Second Vth Correction Stop Period
After that, during the Vth correction stop period, the signal line drive circuit 23 switches the voltage of the signal line DTL from the voltage Vofs to the voltage Vsig.
Writing·μ Correction Period
After the Vth correction stop period is completed, writing and μ correction are performed. More specifically, while the voltage of the signal line DTL is at the voltage Vsig, the scanning line drive circuit 24 raises the voltage of the scanning line WSL from the voltage Voff to the voltage Von (Tb), and the gate of the driving transistor Tr1 is connected to the signal line DTL. Thereby, the gate voltage of the driving transistor Tr1 is changed to the voltage Vsig. At this time, an anode voltage of the organic EL element 11 at this stage is still smaller than a threshold voltage Ve1 of the organic EL element 11, so the organic EL element 11 is cut off. Therefore, the current Ids flows into an element capacitance (not illustrated) of the organic EL element 11, and the element capacitance is charged, so the source voltage Vs is increased only by a voltage ΔV, and then the potential difference Vgs reaches Vsig+Vth−ΔV. Thus, μ correction is performed concurrently with writing. In this case, the larger mobility μ of the driving transistor Tr1 is, the more the voltage ΔV is increased, so when the potential difference Vgs is reduced only by the voltage ΔV before light emission, variations in mobility among the pixel circuits 14 are preventable.
Bootstrap Period (Tb)
Next, the scanning line drive circuit 24 drops the voltage of the scanning line WSL from the voltage Von to the voltage Voff (T7). Thereby, the gate of the driving transistor Tr1 is turned into a floating state, and the current Id flows between the drain and the source of the driving transistor Tr1 in a state in which the voltage Vgs between the gate and the source of the driving transistor Tr1 is kept constant. As a result, the source voltage Vs is increased, and the gate voltage of the driving transistor Tr1 is also increased in conjunction with the source voltage Vs. In addition, a writing·μ correction period and a bootstrap period correspond to specific examples of “a first period” in the invention.
Light-Off Period
Next, immediately before, at the moment, or immediately after when the organic EL element 11 starts emitting light in the previous bootstrap period, the power source line drive circuit 25 drops the voltage of the power source line DSL from the voltage Vcc to the voltage Vini (T9). Thereby, the source voltage Vs is decreased to the voltage Vini, and the organic EL element 11 stays off, or light emission from the organic EL element 11 stops instantly.
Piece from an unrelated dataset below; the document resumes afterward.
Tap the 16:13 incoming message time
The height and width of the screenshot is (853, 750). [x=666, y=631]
In other words, the power source line drive circuit 25 applies the falling signal 25A (a first light-off control signal) to the power source line DSL to stop the steady current flowing through the selected organic EL element 11.
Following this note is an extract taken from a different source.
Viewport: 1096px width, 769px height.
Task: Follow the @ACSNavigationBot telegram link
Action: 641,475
In this case, the bootstrap period (from T7 to T8) is too short to reach the time when the organic EL element 11 starts emitting light. Moreover, the bootstrap period (from T7 to T8) is too short for a viewer (not illustrated) to discriminate between light emission from the organic EL element 11 in the bootstrap period and light emission from the organic EL element 11 in a light-on period which will be described later. Moreover, a light-off period (from T8 to T9) is changed according to the light-on period which will be described later, and plays a role as an adjustment period when changing the light-on period. In addition, the light-off period correspond to a specific example of “a second period” in the invention.
Light-On Period (Te)
Next, the power source line drive circuit 25 raises the voltage of the power source line DSL from the voltage Vini to the voltage Vcc (T9). Thereby, the current Id flows between the drain and the source of the driving transistor Tr1 in a state in which the voltage Vgs between the gate and the source of the driving transistor Tr1 is kept constant. In other words, the power source line drive circuit 25 applies the rising signal 25B (a light-on control signal) to the power source line DSL, thereby a steady current is allowed to flow into the selected organic E1 element 11. As a result, the source voltage Vs is increased, and the gate voltage of the driving transistor Tr1 is also increased in conjunction with the source voltage Vs. Thus, a bootstrap occurs again, and as a result, the organic EL element 11 emits light with desired luminance. In addition, the light-on period corresponds to a specific example of “a third period” in the invention.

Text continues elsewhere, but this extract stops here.